Roland Tixier, Le passant de Vaulx-en-Velin, Le Pont du Change, 2011
Si l’on veut sortir des clichés que les médias affichent invariablement lorsqu’ils évoquent les banlieues des grandes villes, il faut lire les textes de Roland Tixier sur Vaulx-en-Velin. Loin du misérabilisme de rigueur et des rumeurs violentes qui y sont liées, le poète chante, dans de brèves strophes en forme de haïkus, les joies simples et naturelles d’une ville qu’il connaît bien, mais dont chaque exploration est pour lui une nouvelle source de découvertes.
Lumières, poussières et promesses du printemps, oiseaux dans le vent, feuillages mobiles des arbres, la nature tient une place de choix le long des rues, des avenues et des trottoirs, d’où ne sont nullement exclus les « visages singuliers », les « acteurs extraordinaires », les « files d’attente à Casino ».
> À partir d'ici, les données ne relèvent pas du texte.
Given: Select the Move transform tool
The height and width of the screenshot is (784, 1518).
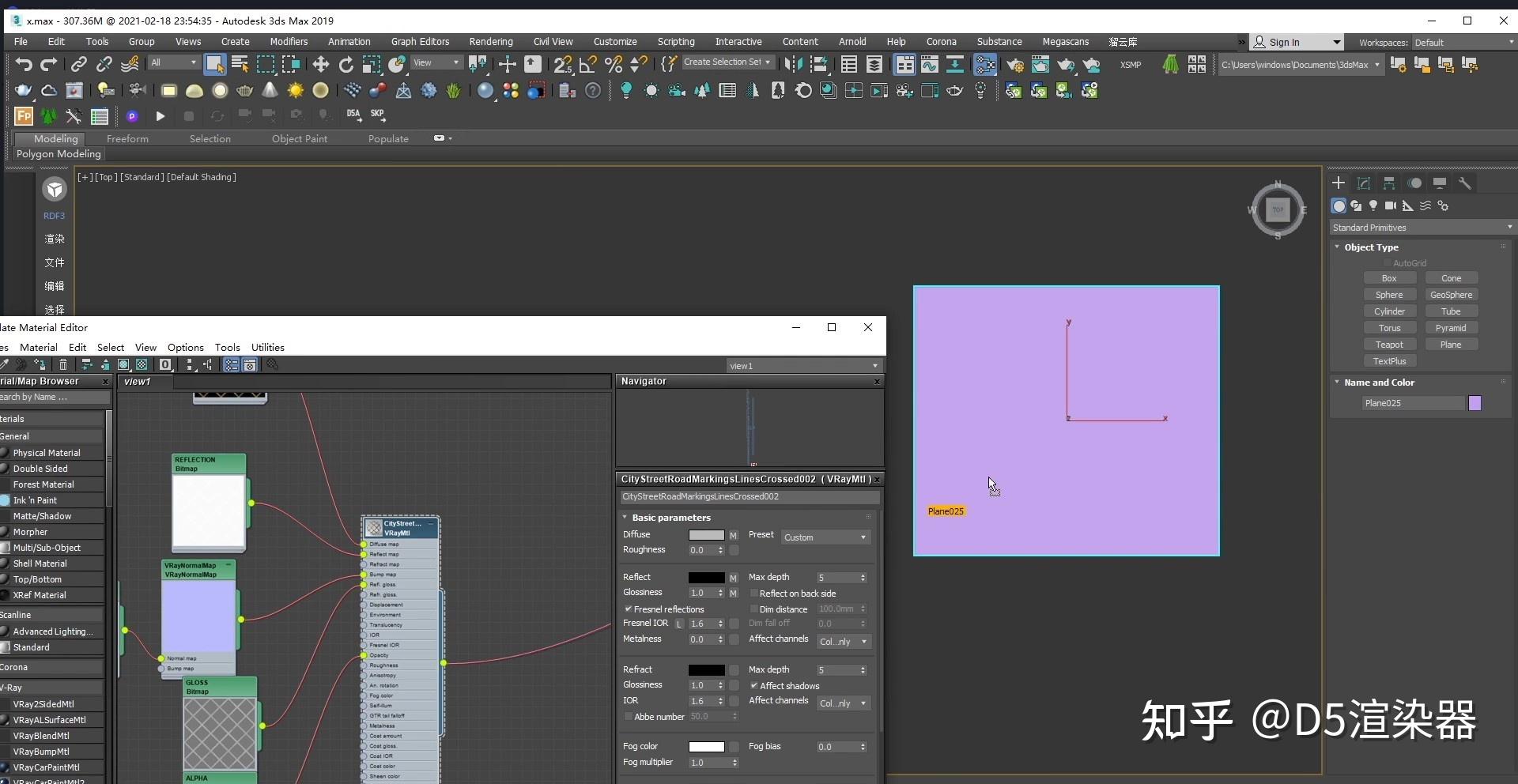Looking at the screenshot, I should 320,65.
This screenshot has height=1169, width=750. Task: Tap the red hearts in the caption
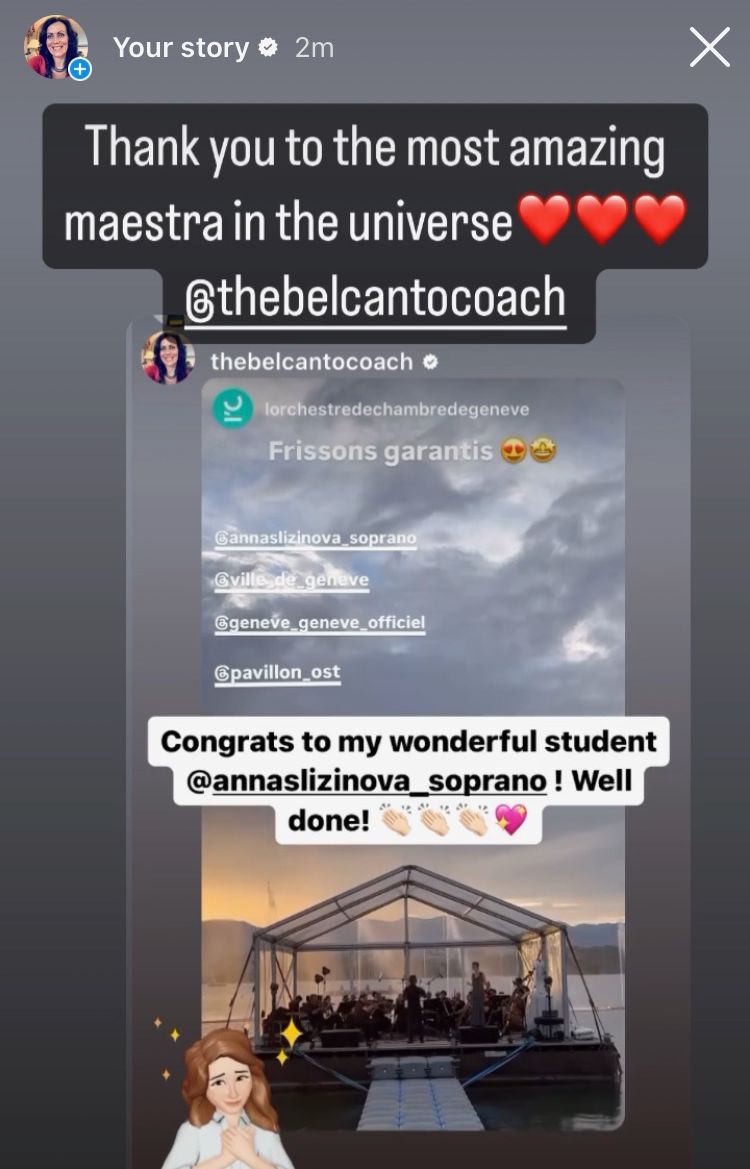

« La rue m’étonne toujours
Tant de panoplies
Tant de gens différents »
C’est bien une ville, avec ses bus et ses chantiers, ses quartiers et ses marchés, avec ses passants (parmi lesquels se glisse, tiens donc, Georges Perec), et aussi avec tout ce qui fait la vie : les souvenirs, la musique, les sensations, la légèreté ou la lourdeur de l’air, le temps qui passe, le cycle des saisons, « l’impression que tout recommence » ; bref, la discrète et immuable beauté d’un monde qu’il convient de voir d’un regard neuf, par-delà les apparences. Pour cela, rien ne vaut la poésie.
Jean-Pierre Longre
http://lepontduchange.hautetfort.com
Au Pont du Change, d'autres recueils de Roland Tixier:
- Simples choses (2009), "haïkus urbains", "regard posé sur le monde".
- Chaque fois l’éternité (2011): voir http://jplongre.hautetfort.com/archive/2011/09/07/des-tro...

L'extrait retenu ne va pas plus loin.